Memang sebagian masyarakat masih merasa gembira bila ada tokoh, apalagi selebriti dunia yang menjadi muallaf – contohnya Mike Tyson atau Michael Jackson, namun juga kecewa bila saat meninggalnya, upacara pemakamannnya tidak islami.  Banyak juga orang mengirim anak-anaknya ke sekolah-sekolah Islam, berharap anak-anak itu tumbuh jadi anak yang shaleh, sekalipun kehidupan orang tuanya masih jauh dari Islam.  Tak heran kini sekolah-sekolah Islam tumbuh seperti jamur di musim hujan, sekalipun biayanya kadang selangit, dan mencari guru agama Islam yang benar juga sebenarnya sulit.  Di Indonesia ini gelar paling mudah adalah Ustadz.  Asal lancar baca Qur’an dan sedikit tahu agama sudah bisa dipanggil Ustadz.  Tambah bisa baca kitab bertulisan Arab gundul langsung dipanggil Kyai, sekalipun tidak di pesantren.  Dan mohon maaf, menjadi Ustadz belum jadi pilihan pertama dari para pelajar yang paling cerdas.

Padahal bagaimana kedudukan agama di masa yang sangat panjang, ketika negara Islam masih menjadi negara yang mempesona di dunia?

Pada saat itu Islam bukan sekedar “dogma atau busana”.  Islam disebarkan dengan rasionalitas dan teladan.  Meski dakwah dilakukan ke seluruh penjuru dunia dengan jihad militer yang ofensif, namun jihad itu hanya bertujuan menghilangkan kekuatan militer yang menghalang-halangi dakwah.  Selebihnya, apakah penduduk daerah yang mengalami futuhat itu akan memeluk Islam, dibebaskan kepada akal sehat mereka.  Kepada mereka diberikan teladan dan bukti nyata, bagaimana Islam mengurus seluruh masyarakat dengan sebaik-baiknya.

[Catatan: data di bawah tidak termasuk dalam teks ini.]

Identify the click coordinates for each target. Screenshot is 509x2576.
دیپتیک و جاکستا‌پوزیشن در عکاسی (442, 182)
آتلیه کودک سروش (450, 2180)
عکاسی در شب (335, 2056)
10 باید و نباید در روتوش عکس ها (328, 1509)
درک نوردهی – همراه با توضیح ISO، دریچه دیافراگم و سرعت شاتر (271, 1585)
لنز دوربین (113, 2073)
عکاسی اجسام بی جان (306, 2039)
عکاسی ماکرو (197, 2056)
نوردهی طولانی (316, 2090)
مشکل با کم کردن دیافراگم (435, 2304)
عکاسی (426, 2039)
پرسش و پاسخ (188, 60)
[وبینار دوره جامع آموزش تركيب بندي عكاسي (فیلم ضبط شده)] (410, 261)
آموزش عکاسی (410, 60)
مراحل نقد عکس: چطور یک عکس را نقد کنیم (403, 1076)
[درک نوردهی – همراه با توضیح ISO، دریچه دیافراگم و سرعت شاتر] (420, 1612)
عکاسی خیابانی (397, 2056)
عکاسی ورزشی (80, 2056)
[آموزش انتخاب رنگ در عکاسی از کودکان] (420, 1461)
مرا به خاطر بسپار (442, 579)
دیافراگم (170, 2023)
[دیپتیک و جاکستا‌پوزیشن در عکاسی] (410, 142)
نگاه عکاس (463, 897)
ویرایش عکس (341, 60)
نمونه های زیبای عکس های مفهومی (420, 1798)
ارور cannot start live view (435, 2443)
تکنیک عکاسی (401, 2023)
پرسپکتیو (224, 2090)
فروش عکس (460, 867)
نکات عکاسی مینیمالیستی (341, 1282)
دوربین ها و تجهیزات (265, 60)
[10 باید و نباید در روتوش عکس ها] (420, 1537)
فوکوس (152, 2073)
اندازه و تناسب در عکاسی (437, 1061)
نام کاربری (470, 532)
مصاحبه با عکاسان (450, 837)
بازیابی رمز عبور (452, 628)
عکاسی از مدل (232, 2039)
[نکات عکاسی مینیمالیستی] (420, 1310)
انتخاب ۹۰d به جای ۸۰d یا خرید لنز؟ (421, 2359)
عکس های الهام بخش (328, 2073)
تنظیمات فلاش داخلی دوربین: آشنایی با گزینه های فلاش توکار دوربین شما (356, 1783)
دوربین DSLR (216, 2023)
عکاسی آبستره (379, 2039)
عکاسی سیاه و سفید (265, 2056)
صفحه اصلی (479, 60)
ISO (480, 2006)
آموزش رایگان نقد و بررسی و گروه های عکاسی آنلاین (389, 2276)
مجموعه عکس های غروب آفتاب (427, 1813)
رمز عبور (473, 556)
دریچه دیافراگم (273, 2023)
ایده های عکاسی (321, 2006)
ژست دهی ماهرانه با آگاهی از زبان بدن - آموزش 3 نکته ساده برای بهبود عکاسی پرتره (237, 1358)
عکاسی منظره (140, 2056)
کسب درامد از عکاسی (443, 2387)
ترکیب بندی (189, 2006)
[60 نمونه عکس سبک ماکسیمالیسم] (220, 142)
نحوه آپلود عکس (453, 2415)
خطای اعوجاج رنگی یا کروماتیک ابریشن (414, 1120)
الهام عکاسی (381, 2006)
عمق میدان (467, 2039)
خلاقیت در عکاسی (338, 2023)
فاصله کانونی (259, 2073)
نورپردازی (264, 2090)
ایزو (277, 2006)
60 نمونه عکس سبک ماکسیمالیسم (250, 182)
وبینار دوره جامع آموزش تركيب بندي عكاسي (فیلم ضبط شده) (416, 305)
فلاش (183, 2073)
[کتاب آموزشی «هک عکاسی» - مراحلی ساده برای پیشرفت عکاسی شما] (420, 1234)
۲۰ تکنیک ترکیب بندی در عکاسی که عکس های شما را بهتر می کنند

Kalau mereka masuk Islam, maka hak-hak dan kewajiban mereka sama dengan warga muslim yang lain.  Mereka berhak mendapatkan pembagian zakat, berhak menikahi wanita muslimah, berhak dipilih dalam jabatan politik (seperti kepala negara atau kepala daerah), juga berhak diperlakukan sebagai muslim ketika wafat, tetapi juga wajib berbusana sebagai muslim, makan-minum sebagai muslim, juga beribadah sebagai muslim, termasuk berzakat atau berjihad.

Sebaliknya bila mereka bertahan dalam kekufurannya, mereka tetap mendapat santunan di kala membutuhkan, sekalipun itu bukan zakat; mereka tetap boleh menikahi wanita-wanita yang halal menurut agama mereka, selama bukan muslimah; boleh menjadi pejabat administrasi pemerintahan, selama bukan pejabat politik; juga berhak diurus jenazahnya sesuai tatacara agama mereka, berhak berbusana sebagaimana agama mereka mengaturnya, berhak makan-minum yang dianggap halal oleh agama mereka – termasuk babi atau minuman keras, selama diproduksi sendiri di rumah-rumah mereka; dan tentu saja mereka tidak wajib ikut ibadah seperti warga muslim, tidak wajib ikut puasa, tidak wajib berzakat – melainkan mereka hanya membayar jizyah; dan tentu juga mereka tidak wajib berjihad.  Hanya pada saat negara dalam bahaya, mereka wajib ikut membela negara sebagaimana kesepakatan mereka sebagai ahlul dzimmah.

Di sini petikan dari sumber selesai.